Collected data entries:
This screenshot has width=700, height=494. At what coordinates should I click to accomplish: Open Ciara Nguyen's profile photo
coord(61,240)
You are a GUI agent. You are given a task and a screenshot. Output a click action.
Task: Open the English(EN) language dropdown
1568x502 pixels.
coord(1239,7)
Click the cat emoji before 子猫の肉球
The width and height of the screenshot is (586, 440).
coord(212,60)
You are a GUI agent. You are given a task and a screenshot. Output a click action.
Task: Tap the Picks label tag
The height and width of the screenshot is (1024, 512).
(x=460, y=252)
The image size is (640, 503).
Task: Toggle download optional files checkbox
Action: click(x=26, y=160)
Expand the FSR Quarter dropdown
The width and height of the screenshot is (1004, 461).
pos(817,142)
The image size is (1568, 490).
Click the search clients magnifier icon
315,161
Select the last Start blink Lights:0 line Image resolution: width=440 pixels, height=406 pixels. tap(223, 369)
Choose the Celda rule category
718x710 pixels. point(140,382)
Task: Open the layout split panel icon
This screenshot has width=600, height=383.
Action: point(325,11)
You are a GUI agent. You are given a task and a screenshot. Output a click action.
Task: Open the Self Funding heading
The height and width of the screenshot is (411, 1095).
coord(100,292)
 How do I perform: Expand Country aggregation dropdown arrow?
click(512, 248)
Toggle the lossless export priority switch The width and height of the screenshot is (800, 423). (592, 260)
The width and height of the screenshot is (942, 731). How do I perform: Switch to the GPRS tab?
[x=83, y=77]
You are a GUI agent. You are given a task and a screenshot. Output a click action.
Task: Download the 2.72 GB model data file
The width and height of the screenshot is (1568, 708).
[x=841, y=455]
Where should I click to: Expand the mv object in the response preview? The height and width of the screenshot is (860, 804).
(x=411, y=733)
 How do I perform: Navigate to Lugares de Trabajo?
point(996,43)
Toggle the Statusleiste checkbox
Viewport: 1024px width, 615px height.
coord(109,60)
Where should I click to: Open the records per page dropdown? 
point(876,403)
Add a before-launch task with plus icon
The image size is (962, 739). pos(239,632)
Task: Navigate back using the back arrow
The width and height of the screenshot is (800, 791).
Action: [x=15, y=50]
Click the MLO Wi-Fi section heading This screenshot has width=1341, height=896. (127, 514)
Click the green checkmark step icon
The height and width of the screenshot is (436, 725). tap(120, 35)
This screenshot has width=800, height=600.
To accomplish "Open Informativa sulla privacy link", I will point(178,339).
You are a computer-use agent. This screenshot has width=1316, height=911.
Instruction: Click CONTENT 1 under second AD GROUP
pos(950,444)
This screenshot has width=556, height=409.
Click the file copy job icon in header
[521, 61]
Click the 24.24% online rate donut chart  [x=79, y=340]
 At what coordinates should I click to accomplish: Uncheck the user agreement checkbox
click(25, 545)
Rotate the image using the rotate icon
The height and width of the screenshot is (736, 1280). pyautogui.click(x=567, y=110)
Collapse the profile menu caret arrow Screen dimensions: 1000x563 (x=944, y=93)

EXERCISE AIM: Looking at the data above, show all lines where the word "heading" occurs.

EXERCISE OUTPUT:
Task: Open the Self Funding heading
Click the MLO Wi-Fi section heading This screenshot has width=1341, height=896. (127, 514)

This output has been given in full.